- Panoramic view of Yeonggwang-eup
- Flag Emblem of Yeonggwang
- Location in South Korea
- Country: South Korea
- Region: Honam
- Provincial-level city: Jeonnam-Gwangju
- Administrative divisions: 3 eup, 8 myeon

Area
- • Total: 472.97 km^{2} (182.61 sq mi)

Population (September 2024)
- • Total: 51,688
- • Density: 115.8/km^{2} (300/sq mi)
- • Dialect: Jeolla

Korean name
- Hangul: 영광군
- Hanja: 靈光郡
- RR: Yeonggwang-gun
- MR: Yŏnggwang-gun

= Yeonggwang County =

Yeonggwang County is a county in Jeonnam-Gwangju, South Korea.

==Speciality==
Yeonggwang is a large producer of a fish, the small yellow croaker which are sometimes given by Korean people as a gift to others. It is called Yeonggwang gulbi (meaning "dried croaker") among Koreans, and it is nicknamed "rice thief" because of its wide popularity.

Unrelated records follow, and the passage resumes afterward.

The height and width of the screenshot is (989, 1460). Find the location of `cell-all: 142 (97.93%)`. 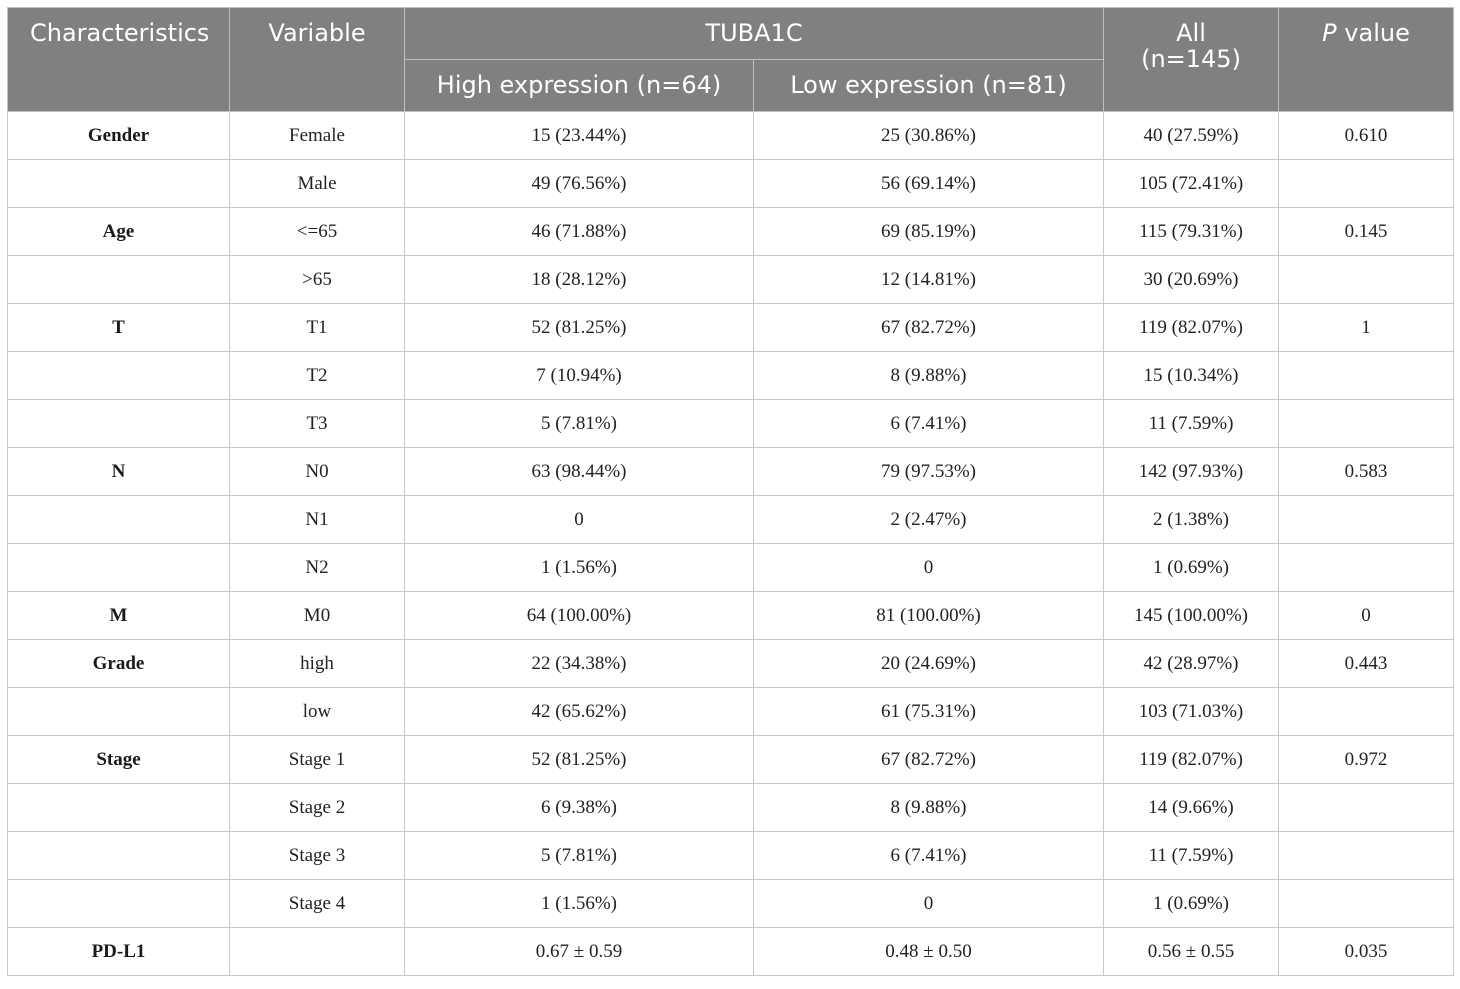

cell-all: 142 (97.93%) is located at coordinates (1192, 472).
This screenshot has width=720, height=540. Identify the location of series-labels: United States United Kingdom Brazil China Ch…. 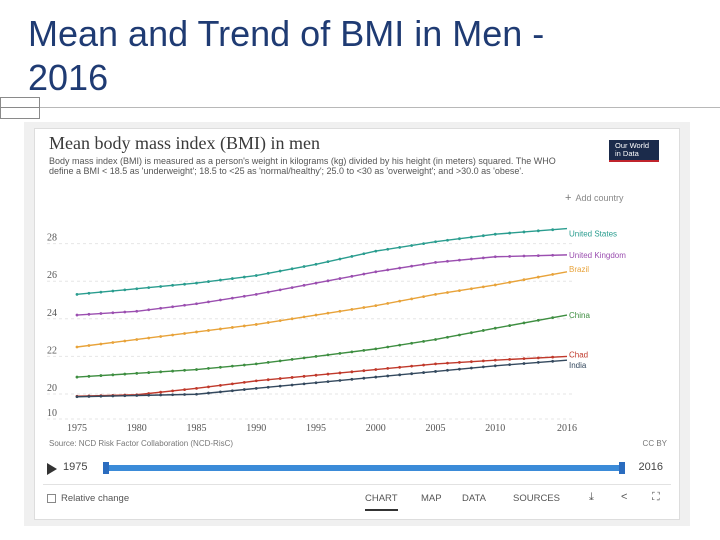
(598, 300).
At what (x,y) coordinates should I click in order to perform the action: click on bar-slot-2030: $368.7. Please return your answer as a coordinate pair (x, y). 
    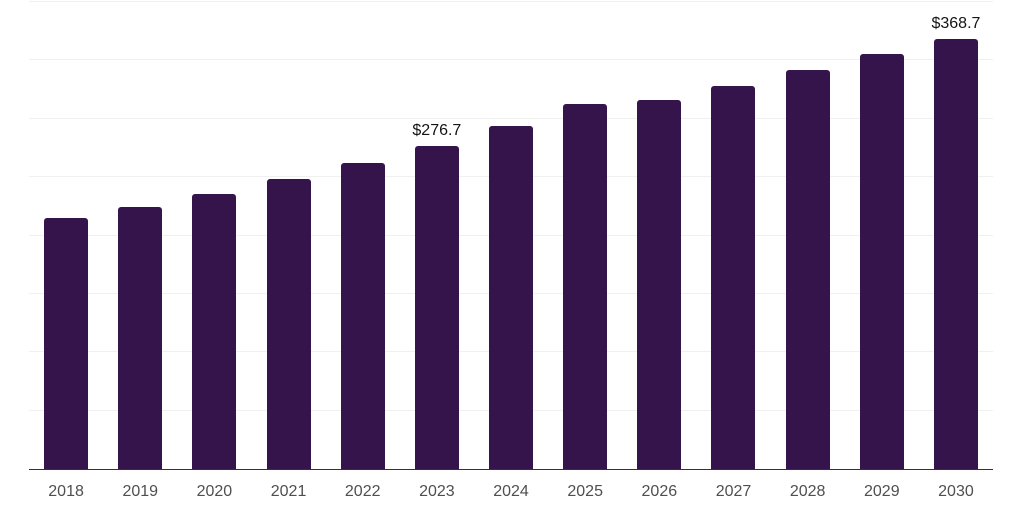
    Looking at the image, I should click on (956, 236).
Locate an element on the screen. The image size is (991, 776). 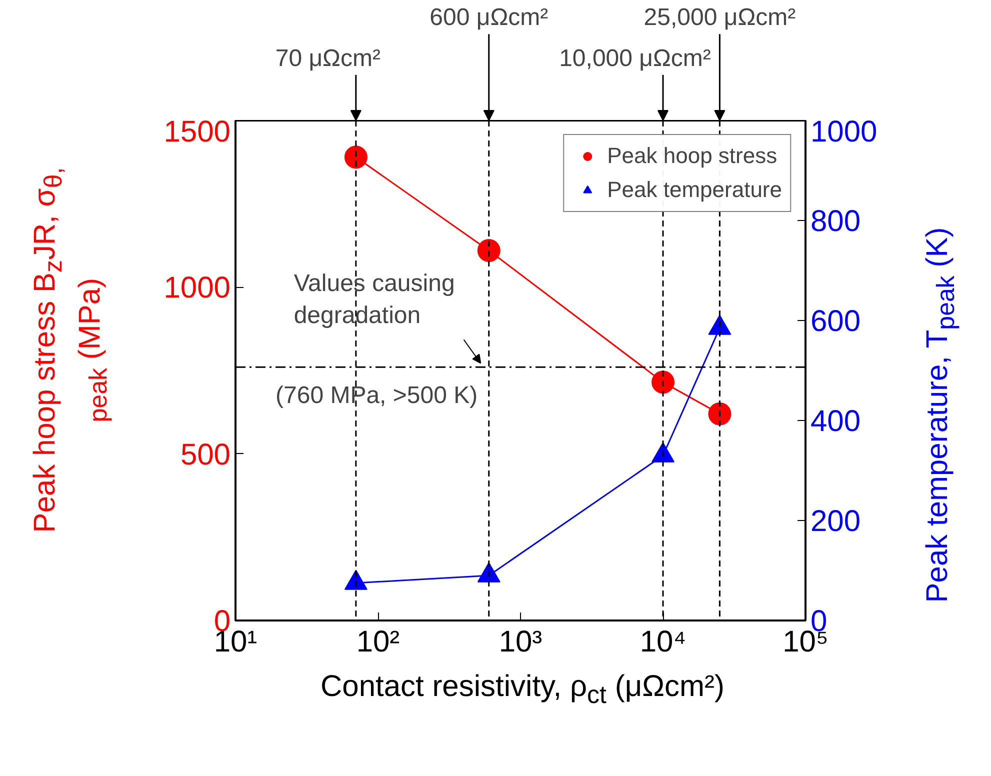
y-tick-label: 500 is located at coordinates (206, 455).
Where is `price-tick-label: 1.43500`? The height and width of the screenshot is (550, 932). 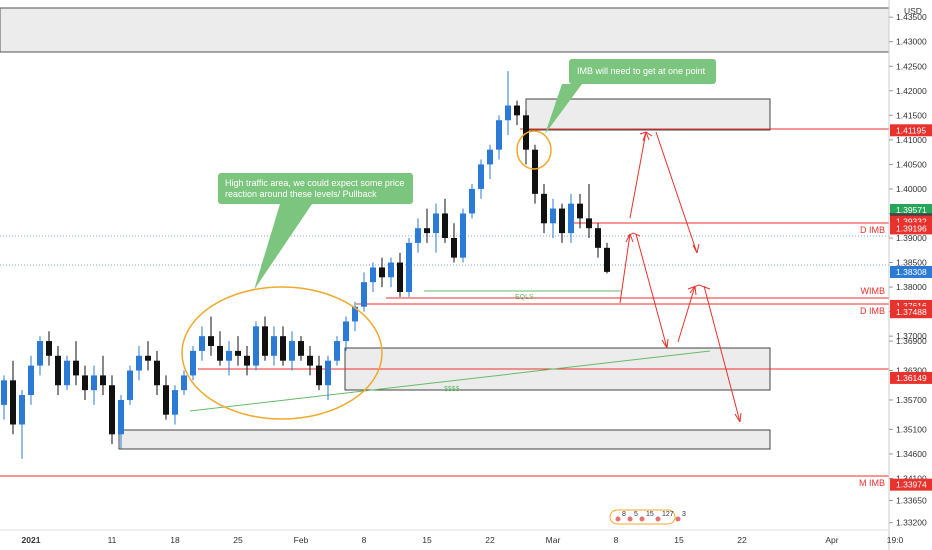 price-tick-label: 1.43500 is located at coordinates (912, 17).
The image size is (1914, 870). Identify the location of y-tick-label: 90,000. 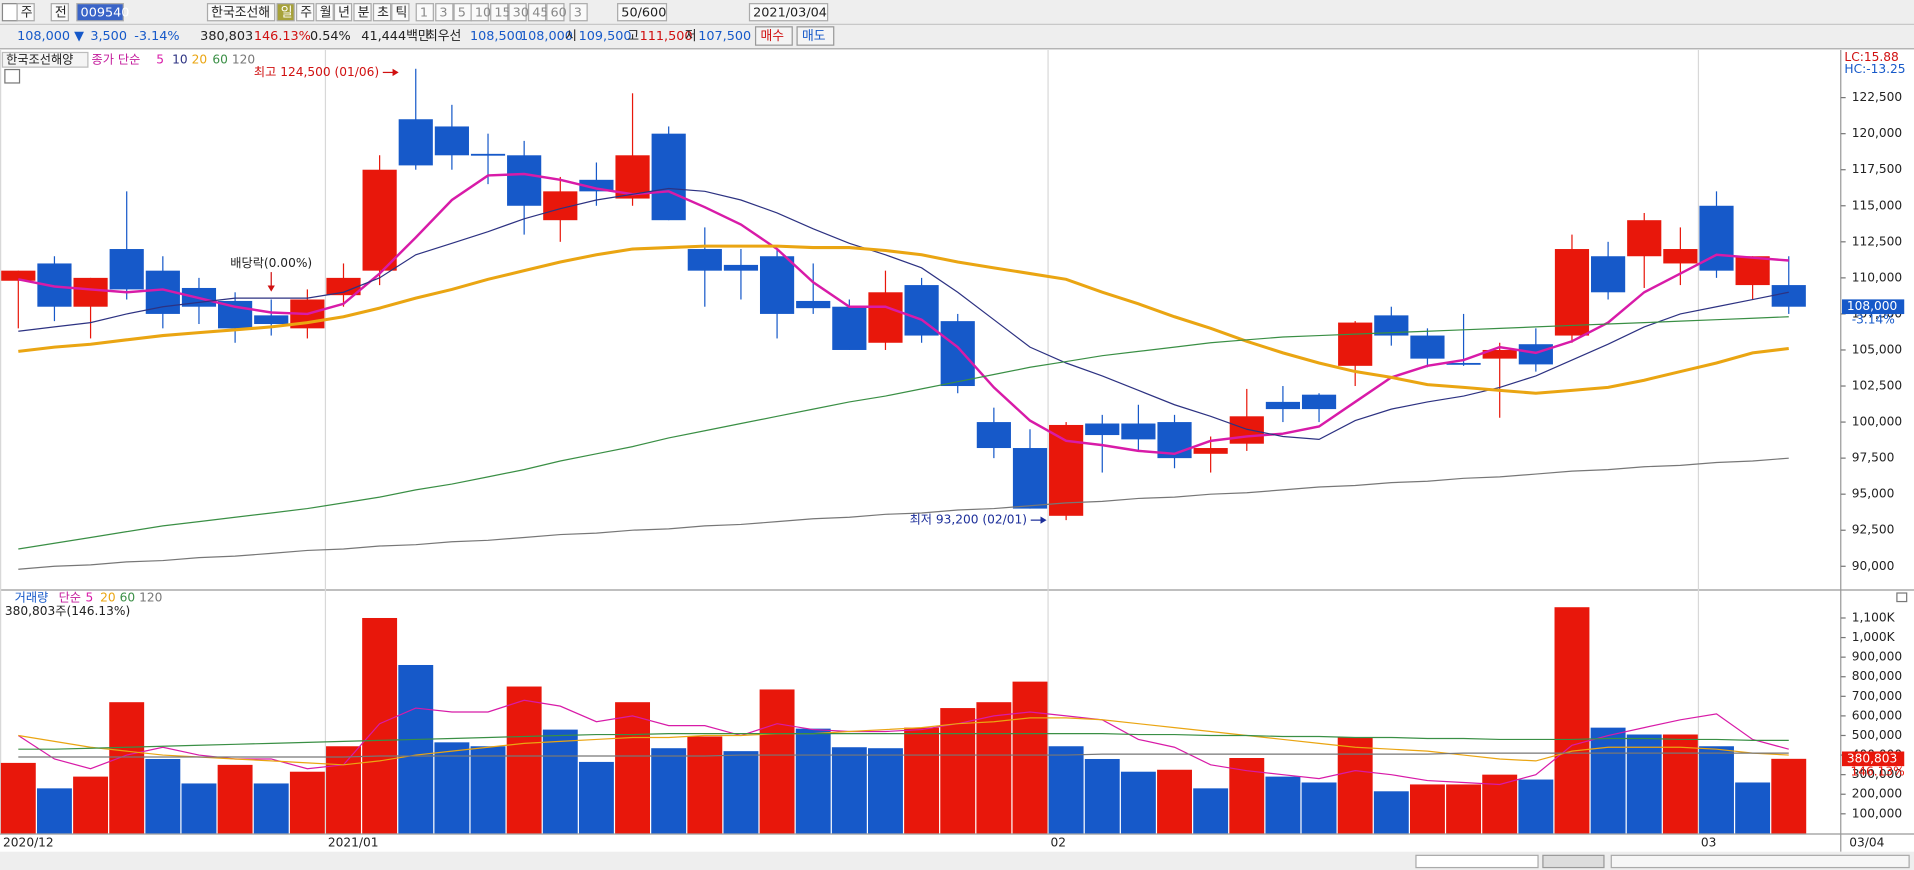
(1874, 566).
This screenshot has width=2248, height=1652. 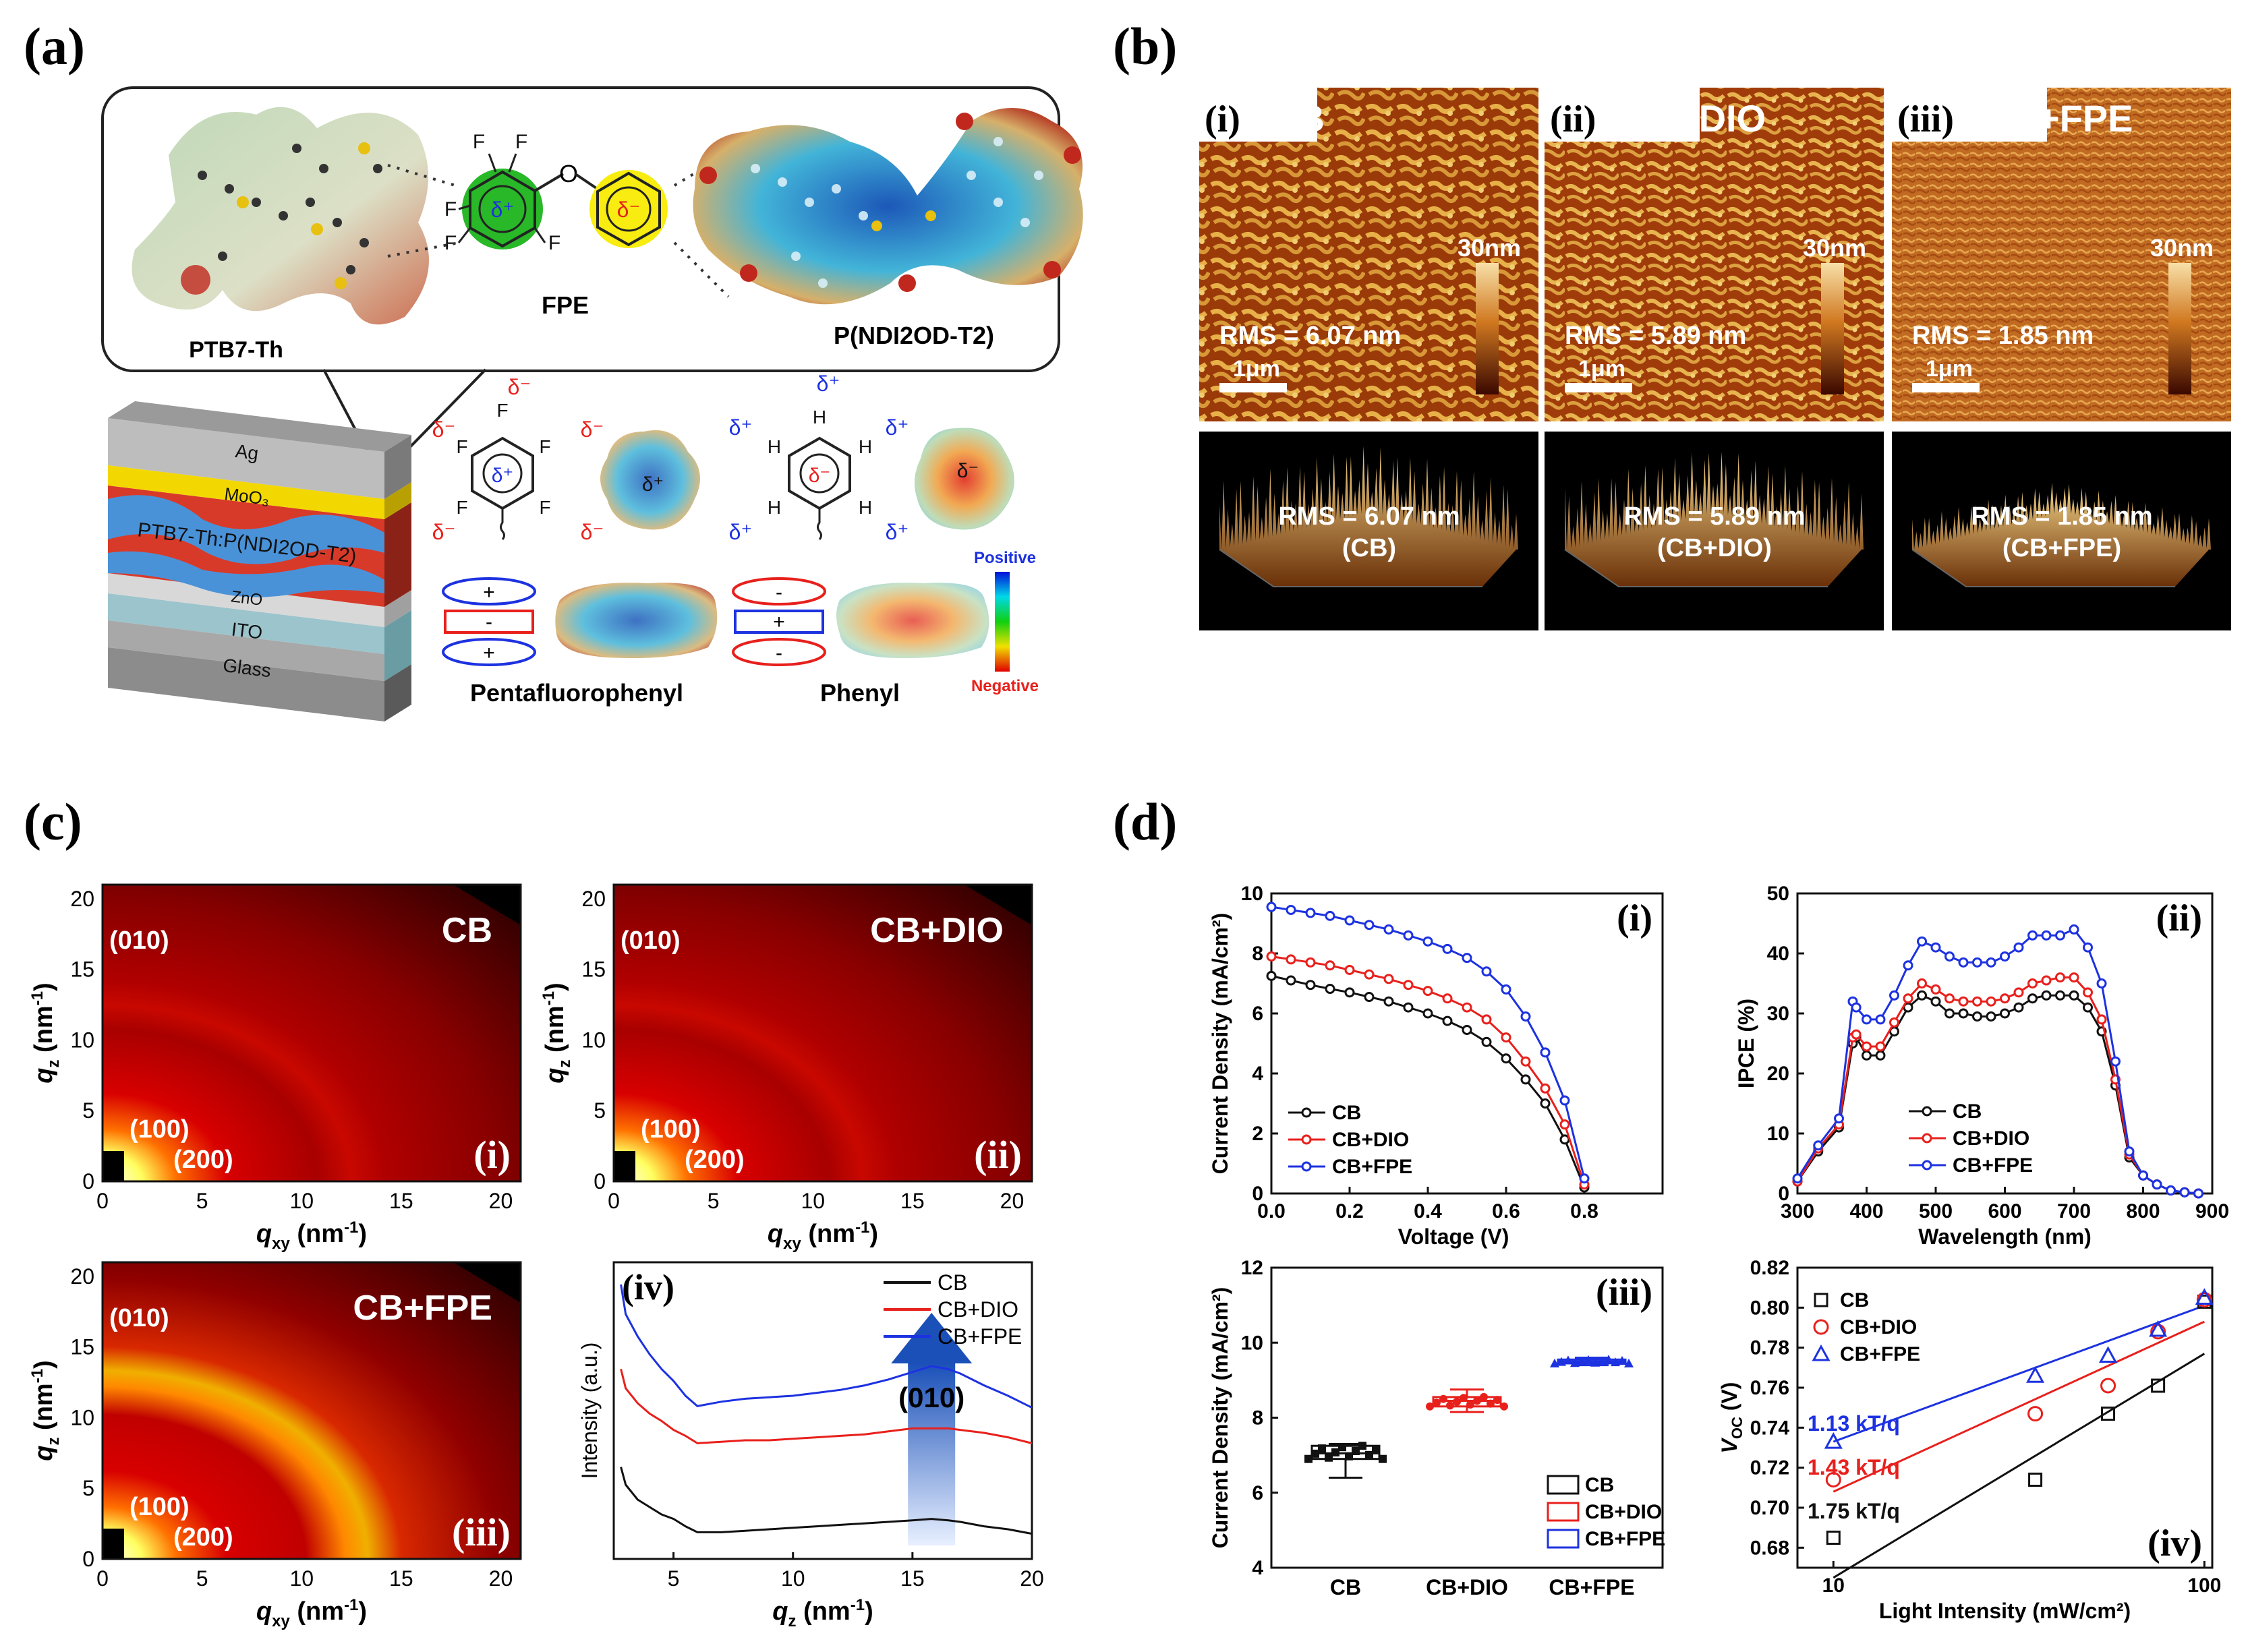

The fish originated from the Goryeo Dynasty. They migrate northward from the East China Sea, where they spend the winter season, to Yeonpyeongdo Island, to spawn at the start of the thawing season. They spawn at sea in front of Chilsan, near Beopseongpo in Yeonggwang, between April 10 and 30, while moving northward.

==Nuclear power plant==
The Hanbit Nuclear Power Plant was established in 1979 and has reached its full capacity. Now there are six plants. In 2007, plants of Yeonggwang achieved a position of third in the world, ranked by the degree of utilization.